:: RECORDS TO PROCESS

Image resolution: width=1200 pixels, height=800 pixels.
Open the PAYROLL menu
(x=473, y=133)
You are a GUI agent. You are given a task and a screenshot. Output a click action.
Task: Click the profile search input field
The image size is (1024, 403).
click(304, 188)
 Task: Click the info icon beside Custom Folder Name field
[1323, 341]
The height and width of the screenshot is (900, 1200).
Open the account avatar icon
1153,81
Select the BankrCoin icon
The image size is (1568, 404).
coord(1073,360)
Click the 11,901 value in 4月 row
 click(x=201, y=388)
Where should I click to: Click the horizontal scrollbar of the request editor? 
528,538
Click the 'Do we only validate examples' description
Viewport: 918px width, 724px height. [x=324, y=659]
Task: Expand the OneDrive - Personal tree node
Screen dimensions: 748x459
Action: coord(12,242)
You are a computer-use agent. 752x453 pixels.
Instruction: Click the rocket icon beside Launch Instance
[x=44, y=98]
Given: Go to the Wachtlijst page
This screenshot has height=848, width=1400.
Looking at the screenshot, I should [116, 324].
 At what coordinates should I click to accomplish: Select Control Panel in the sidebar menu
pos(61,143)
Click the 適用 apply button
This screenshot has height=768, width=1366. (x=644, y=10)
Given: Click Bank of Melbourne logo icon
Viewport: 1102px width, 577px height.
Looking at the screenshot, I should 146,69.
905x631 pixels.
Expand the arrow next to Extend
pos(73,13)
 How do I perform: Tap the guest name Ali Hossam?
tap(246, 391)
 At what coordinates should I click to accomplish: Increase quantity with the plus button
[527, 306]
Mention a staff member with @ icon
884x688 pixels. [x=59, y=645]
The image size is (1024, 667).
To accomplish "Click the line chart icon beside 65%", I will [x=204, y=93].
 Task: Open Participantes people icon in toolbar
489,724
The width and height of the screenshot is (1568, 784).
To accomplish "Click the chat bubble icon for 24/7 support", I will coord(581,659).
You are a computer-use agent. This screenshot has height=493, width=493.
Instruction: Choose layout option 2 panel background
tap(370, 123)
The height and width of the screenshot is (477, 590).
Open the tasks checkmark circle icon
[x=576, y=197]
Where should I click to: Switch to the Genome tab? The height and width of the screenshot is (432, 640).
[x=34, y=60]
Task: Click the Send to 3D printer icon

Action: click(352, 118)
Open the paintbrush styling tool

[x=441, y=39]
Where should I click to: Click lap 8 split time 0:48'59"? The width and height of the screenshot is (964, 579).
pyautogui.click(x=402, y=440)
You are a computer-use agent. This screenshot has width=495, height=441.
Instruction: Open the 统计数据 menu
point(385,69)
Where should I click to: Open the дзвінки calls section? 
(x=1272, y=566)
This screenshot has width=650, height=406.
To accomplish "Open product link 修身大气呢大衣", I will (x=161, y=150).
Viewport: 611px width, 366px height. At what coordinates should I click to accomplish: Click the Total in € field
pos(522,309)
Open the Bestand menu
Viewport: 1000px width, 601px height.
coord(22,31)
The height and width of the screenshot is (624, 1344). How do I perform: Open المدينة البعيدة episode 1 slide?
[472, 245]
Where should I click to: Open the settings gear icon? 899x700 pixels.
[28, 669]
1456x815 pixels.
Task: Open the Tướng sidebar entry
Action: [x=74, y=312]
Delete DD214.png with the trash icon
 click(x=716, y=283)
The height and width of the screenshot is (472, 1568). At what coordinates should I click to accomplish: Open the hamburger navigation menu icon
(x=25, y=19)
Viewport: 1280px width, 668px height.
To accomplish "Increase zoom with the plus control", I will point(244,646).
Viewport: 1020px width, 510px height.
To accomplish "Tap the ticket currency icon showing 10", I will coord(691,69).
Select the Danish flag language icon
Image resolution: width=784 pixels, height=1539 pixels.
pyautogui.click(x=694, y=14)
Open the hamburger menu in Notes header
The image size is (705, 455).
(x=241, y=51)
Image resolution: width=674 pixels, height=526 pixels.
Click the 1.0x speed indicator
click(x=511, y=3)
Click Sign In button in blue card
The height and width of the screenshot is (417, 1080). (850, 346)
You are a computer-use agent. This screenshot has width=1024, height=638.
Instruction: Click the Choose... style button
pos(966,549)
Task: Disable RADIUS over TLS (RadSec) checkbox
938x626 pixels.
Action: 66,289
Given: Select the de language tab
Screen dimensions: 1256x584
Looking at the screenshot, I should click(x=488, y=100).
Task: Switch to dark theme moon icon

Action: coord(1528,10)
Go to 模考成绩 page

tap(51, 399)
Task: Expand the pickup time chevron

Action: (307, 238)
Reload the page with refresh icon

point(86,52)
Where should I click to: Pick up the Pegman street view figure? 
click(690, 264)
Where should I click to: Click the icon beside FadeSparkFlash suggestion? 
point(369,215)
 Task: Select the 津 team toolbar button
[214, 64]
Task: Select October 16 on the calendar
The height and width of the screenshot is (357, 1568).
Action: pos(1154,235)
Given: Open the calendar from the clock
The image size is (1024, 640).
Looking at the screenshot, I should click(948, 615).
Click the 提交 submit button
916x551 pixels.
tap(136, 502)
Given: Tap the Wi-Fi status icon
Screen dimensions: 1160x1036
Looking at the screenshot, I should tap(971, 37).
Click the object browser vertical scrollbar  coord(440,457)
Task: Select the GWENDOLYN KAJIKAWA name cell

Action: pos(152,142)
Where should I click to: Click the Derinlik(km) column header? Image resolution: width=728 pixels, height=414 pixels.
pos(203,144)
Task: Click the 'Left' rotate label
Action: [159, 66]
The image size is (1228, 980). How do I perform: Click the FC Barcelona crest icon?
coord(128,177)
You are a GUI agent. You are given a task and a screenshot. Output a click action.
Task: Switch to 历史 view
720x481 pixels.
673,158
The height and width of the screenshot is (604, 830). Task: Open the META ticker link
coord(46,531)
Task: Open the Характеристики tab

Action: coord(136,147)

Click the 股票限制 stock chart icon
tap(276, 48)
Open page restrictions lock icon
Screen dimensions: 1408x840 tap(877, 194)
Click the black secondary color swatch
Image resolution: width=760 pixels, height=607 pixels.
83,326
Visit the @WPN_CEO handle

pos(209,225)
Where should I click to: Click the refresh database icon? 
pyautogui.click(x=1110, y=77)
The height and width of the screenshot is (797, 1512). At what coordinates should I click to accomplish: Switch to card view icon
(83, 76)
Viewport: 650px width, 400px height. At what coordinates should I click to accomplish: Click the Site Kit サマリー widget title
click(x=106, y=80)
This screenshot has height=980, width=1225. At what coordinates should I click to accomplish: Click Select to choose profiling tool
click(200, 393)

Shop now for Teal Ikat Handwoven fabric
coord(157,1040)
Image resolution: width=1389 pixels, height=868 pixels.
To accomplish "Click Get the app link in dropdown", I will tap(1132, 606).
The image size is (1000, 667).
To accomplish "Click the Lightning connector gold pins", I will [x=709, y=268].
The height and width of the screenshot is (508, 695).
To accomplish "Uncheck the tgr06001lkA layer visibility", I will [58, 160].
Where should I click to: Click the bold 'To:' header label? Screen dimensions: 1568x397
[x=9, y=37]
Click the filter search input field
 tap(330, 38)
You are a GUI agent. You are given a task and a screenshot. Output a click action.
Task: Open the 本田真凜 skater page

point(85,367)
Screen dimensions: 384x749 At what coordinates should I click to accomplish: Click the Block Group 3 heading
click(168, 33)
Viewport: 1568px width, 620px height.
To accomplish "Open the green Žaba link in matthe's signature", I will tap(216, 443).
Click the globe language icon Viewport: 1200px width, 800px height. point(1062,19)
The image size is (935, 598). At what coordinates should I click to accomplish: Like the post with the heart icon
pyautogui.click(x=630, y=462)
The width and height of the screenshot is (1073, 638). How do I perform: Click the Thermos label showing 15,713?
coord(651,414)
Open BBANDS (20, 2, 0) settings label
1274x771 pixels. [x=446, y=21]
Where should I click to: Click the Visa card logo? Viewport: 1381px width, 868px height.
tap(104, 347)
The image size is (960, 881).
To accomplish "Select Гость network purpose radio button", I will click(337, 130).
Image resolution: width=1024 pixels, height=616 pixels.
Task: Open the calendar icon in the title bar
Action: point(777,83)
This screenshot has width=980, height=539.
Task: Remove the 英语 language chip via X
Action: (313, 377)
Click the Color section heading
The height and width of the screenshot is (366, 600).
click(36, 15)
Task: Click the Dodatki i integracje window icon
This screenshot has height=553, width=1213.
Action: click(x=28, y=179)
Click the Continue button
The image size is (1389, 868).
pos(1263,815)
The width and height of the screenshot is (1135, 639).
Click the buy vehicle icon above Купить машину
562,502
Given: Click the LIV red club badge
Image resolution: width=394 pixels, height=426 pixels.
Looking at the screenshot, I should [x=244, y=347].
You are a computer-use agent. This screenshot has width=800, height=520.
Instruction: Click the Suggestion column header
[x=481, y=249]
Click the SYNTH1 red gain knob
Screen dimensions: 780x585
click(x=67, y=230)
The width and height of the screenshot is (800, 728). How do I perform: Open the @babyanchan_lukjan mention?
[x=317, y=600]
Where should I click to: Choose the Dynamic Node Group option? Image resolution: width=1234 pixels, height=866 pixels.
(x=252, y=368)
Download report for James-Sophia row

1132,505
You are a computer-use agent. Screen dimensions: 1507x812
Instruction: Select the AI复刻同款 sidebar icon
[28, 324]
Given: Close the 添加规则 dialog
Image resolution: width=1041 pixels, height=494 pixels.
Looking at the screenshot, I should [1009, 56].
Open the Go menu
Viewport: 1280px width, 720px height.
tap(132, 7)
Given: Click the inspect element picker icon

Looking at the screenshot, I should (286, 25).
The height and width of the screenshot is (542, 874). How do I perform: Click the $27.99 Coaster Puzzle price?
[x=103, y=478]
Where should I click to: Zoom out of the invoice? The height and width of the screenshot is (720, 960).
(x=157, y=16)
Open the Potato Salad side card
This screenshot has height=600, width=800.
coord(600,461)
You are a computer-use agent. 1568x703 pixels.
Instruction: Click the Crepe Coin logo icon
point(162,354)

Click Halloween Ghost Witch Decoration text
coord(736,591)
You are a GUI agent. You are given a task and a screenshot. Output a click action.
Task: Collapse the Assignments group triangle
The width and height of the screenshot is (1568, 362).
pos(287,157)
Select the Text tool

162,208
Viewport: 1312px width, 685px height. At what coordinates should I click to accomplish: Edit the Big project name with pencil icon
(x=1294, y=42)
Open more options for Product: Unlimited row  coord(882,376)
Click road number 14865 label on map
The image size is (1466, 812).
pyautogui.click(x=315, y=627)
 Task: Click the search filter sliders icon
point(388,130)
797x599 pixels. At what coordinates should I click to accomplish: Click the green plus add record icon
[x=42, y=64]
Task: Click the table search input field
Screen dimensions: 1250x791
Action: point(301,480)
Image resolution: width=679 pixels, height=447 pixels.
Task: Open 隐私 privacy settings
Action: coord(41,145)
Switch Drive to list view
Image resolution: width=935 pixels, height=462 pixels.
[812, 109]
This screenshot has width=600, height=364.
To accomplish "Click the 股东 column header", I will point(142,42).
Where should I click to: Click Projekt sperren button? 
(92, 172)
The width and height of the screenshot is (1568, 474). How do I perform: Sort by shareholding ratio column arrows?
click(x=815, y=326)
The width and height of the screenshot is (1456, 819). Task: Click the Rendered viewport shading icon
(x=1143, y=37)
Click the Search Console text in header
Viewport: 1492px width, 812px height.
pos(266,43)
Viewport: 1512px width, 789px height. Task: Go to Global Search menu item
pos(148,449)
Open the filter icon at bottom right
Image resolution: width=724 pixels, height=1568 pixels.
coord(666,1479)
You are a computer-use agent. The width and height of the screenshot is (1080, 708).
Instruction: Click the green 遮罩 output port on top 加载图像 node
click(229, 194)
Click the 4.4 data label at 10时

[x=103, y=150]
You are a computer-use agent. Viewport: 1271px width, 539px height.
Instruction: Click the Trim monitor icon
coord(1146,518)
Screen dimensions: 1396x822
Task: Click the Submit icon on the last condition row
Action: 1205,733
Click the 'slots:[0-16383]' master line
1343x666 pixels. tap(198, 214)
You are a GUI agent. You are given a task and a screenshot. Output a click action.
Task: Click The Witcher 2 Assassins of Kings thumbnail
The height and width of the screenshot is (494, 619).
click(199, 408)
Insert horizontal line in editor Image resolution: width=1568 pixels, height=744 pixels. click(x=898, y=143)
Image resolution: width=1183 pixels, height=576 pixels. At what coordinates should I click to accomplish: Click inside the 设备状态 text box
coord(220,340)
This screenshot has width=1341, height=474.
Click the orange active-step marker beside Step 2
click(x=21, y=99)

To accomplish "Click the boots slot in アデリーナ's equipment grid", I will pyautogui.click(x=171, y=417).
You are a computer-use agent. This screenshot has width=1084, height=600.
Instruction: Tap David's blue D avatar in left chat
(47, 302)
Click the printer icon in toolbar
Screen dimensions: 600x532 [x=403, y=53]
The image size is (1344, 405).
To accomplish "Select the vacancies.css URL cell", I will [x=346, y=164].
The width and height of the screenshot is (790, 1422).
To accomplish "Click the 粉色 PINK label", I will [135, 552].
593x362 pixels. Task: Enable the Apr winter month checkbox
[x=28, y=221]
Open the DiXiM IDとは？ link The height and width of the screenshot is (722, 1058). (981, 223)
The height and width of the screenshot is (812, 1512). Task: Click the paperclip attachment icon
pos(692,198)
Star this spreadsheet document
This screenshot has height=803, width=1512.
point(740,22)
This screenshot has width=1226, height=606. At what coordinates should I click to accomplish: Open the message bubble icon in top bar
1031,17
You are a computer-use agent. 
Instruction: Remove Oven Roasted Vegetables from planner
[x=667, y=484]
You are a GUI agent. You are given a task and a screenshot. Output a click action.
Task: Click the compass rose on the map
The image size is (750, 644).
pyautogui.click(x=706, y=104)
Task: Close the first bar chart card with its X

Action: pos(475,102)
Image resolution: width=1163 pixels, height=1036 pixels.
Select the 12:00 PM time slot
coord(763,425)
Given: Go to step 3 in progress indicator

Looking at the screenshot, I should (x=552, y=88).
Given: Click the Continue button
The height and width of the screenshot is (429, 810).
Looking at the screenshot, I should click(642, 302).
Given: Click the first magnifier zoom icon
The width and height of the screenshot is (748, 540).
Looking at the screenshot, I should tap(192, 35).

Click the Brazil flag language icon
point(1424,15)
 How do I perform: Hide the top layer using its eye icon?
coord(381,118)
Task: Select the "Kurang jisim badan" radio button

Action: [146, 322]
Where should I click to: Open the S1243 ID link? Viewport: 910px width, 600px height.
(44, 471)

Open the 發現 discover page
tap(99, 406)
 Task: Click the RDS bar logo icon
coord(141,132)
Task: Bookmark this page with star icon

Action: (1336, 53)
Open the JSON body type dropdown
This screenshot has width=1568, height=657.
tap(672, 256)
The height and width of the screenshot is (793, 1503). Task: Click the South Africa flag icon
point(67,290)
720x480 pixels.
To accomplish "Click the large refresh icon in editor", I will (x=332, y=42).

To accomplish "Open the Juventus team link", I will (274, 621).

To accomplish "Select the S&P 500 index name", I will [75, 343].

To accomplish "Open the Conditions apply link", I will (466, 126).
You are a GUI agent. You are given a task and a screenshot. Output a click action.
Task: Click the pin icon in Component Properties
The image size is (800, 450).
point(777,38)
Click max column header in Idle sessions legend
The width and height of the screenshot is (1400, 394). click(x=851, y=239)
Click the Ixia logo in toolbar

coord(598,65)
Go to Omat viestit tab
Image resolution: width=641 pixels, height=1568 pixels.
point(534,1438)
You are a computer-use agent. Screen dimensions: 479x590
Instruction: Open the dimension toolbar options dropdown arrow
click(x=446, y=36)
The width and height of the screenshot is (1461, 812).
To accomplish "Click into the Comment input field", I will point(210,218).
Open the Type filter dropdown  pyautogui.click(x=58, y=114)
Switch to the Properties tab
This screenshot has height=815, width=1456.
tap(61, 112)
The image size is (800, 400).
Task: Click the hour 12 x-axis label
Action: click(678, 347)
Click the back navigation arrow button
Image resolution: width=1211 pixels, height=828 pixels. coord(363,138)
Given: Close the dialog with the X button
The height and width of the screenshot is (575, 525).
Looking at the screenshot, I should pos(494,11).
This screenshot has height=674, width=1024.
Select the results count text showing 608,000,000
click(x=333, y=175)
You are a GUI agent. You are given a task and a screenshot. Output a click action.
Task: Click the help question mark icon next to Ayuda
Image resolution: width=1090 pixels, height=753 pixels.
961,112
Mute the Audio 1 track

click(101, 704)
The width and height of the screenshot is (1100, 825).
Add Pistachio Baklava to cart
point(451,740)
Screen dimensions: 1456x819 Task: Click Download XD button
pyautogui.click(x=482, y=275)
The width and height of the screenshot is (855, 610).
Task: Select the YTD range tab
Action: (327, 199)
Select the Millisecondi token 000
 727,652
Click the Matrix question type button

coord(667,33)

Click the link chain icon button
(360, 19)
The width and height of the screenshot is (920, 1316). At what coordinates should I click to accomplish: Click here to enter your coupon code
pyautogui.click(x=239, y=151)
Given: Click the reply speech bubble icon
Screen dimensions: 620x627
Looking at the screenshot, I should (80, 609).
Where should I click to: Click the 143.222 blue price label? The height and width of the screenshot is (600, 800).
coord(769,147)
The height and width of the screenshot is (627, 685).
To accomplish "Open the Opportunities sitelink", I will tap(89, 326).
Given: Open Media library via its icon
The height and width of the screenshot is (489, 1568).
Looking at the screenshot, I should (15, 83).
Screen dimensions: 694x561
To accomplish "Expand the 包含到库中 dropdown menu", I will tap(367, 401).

::::

DIRECTIONS: If a line in the records contains the word "dialog", copy it out.

COMPLETED TASK:
Given: Close the 添加规则 dialog
Given: Close the dialog with the X button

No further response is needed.